__PAGE TEXT__.
===============
Technical Issues by the Expert Committee

Comments from the members of the Expert Committee regarding technical issues

Alfredo Tolmasquim (November 14) on the importance of standardized forms as pertain to technical matters:

I completely agree with Peter on using the ICA’s standard for archival description, and the importance of a standardized form. When I send information on an archive file belongs to the Museum of Astronomy to the AIP database, for example, Joe (Anderson), or other persons, has to migrate this information to their database. This is excellent, since they can make the corrections are necessary, and to adapt it to their guidelines.

But, by the other side, if it works for a limited number of files, I understand that AIP (American Institute of Physics), using the same example, should need a big staff to deal with information they would receive from many archives in many knowledge areas, and countries.

So, we need a kind of open database, where each archive or Institution may include the data by itself. However, in the counterpart, we need very close guidelines to the archives or Institution to fill in the form in the same way, using the same vocabulary, the same fields, and so on. Of course, one Institution should host and give maintenance to the database, but it will have no responsibility for the data insertion. At present, it is not difficult to build a database like this, to be feed from different places.

Peter Harper (November 14) on the importance of standardized forms (in archival databases), as relates to technical matters.

The importance of the form in the creation of an archives database is that it controls the presentation of information on any archival collection in accordance with the ICA (International Council on Archives) international standard for archival description. The form can be used to send information about such archival collections to the ‘owner’ of a global database (e.g. the AIP and the ICOS) but of course it can also be used to create a number of local (e.g. national or subject databases) that might be merged at a later date to form a global IUHPS/DHS online archival sources database. In either case the form structures the information with respect to a standard that had international exchange of information by electronic means very much in mind when the standard was being created. Furthermore, to a considerable degree guidelines are implicit in the structure of the form itself which can therefore be used with a limited amount of additional information i.e. without a detailed mastery of a substantial technical standard.
===============
__RECORDED INFORMATION__.
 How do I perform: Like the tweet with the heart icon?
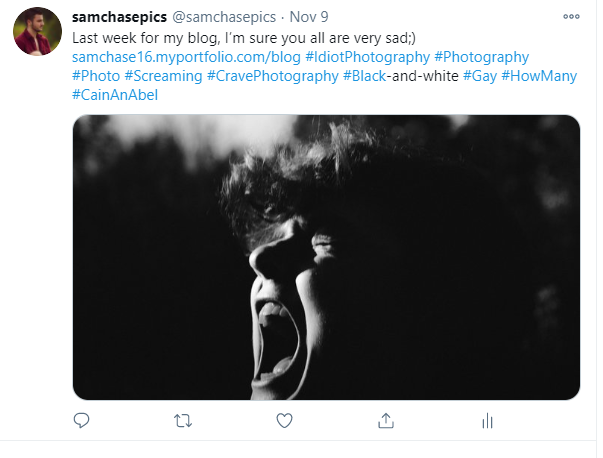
===============
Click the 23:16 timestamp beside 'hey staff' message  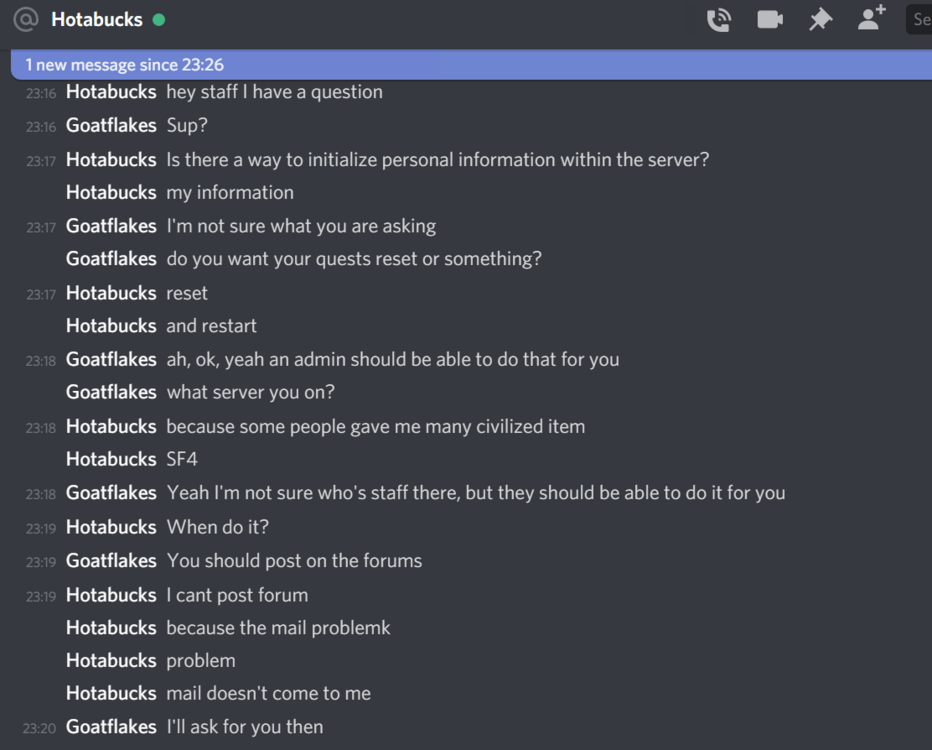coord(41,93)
===============
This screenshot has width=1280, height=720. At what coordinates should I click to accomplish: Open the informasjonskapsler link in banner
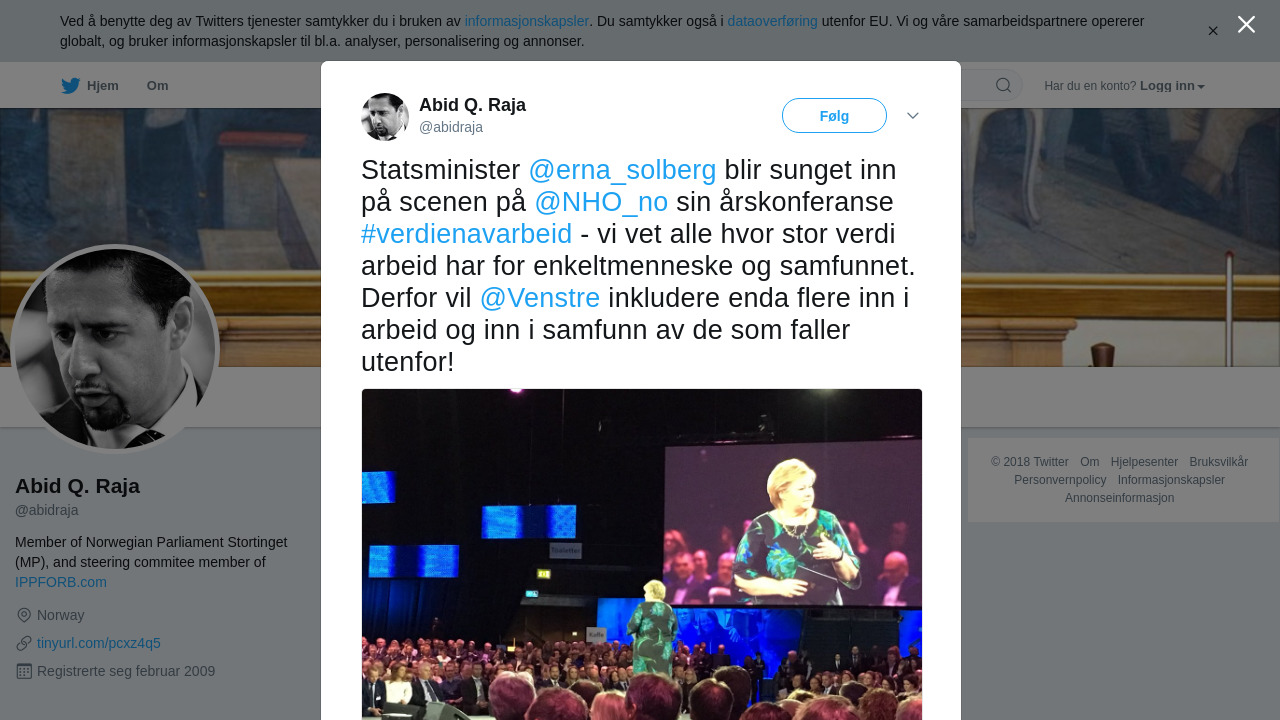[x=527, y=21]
===============
__TASK 1__. In the Expert Committee comments on archival databases, which international standard does the form follow when presenting information on an archival collection?
__TASK 2__.
Based on the Expert Committee comments on archival databases, decide whether each statement below is true, answering yes or no and quoting the deciding words:
(a) Tolmasquim says the institution hosting the database should be responsible for entering the data.
(b) Harper says local databases might later be merged into a global one.
(c) Tolmasquim says a database fed from different places is currently difficult to build.
__TASK 3__. Carry on the Expert Committee comments on archival databases from the point where they stop.

__WRITTEN ANSWER 1__. The ICA (International Council on Archives) international standard for archival description.

__WRITTEN ANSWER 2__.
(a) No: "it will have no responsibility for the data insertion"
(b) Yes: "that might be merged at a later date to form a global IUHPS/DHS online archival sources database"
(c) No: "At present, it is not difficult to build a database like this, to be feed from different places."

__WRITTEN ANSWER 3__.
Alfredo Tolmasquim (September 10) on the possible types of databases:

I agree with Peter about the separate databases: one for archival and the other for bibliographical sources. I think we need to make first some decisions about the structure of the database, so it will influence the guidelines we will produce. I imagine three basic types of databases:

The first one is like the AIP History Center database of archival sources. We fulfill a form with the information of our archive, and we send it to group or a person with the task to include it in the database. This is the easiest way, since this person can control and correct the information before the insertion into the database. In this case, the guidelines can be more open and free, but it is not useful for a large amount of information. Maybe, it may be used for the database of the archival sources, but surely not for the bibliographical one. But, even for the archival sources we would need an Institution or person responsible for this. We could solve this problem using a unique database, but with different Institutions or persons with the permission to include the information. I already do this with the Brazilian Bibliography of the History of Science, since I or any other person of the project can insert information in the database from any computer connected to the internet.

The second model is the model used by RLIN (Research Libraries Information Network). In this case, each one produces its own database, using any kind of informational system, just following the guidelines. The RLIN receives the database and develops a program to migrate the data from one database for their database. It already works, and very well. However, in this case we would concentrate the information in one unique Institution, as the RLIN for instance. And in this RLIN case the charge high prices to have access to the database.

The third model is the most complex, but more democratic and rich. It is using the system suggest by Roberto Martins. If I understood correct, each group constructs its own database, following very specific guidelines. And there is a search program that looks for the required information in all the databases. I suppose (but I am not sure) this is the system used by the Karlsruhe Virtual Catalog. If you don’t know this system, I would like to kind invite you to visit it at the following address: http://www.ubka.uni-karlsruhe.de/hylib/en/kvk.html

The last two models have the problem posed by Peter of compatibility with the databases already built, and we need to think how to deal with this problem.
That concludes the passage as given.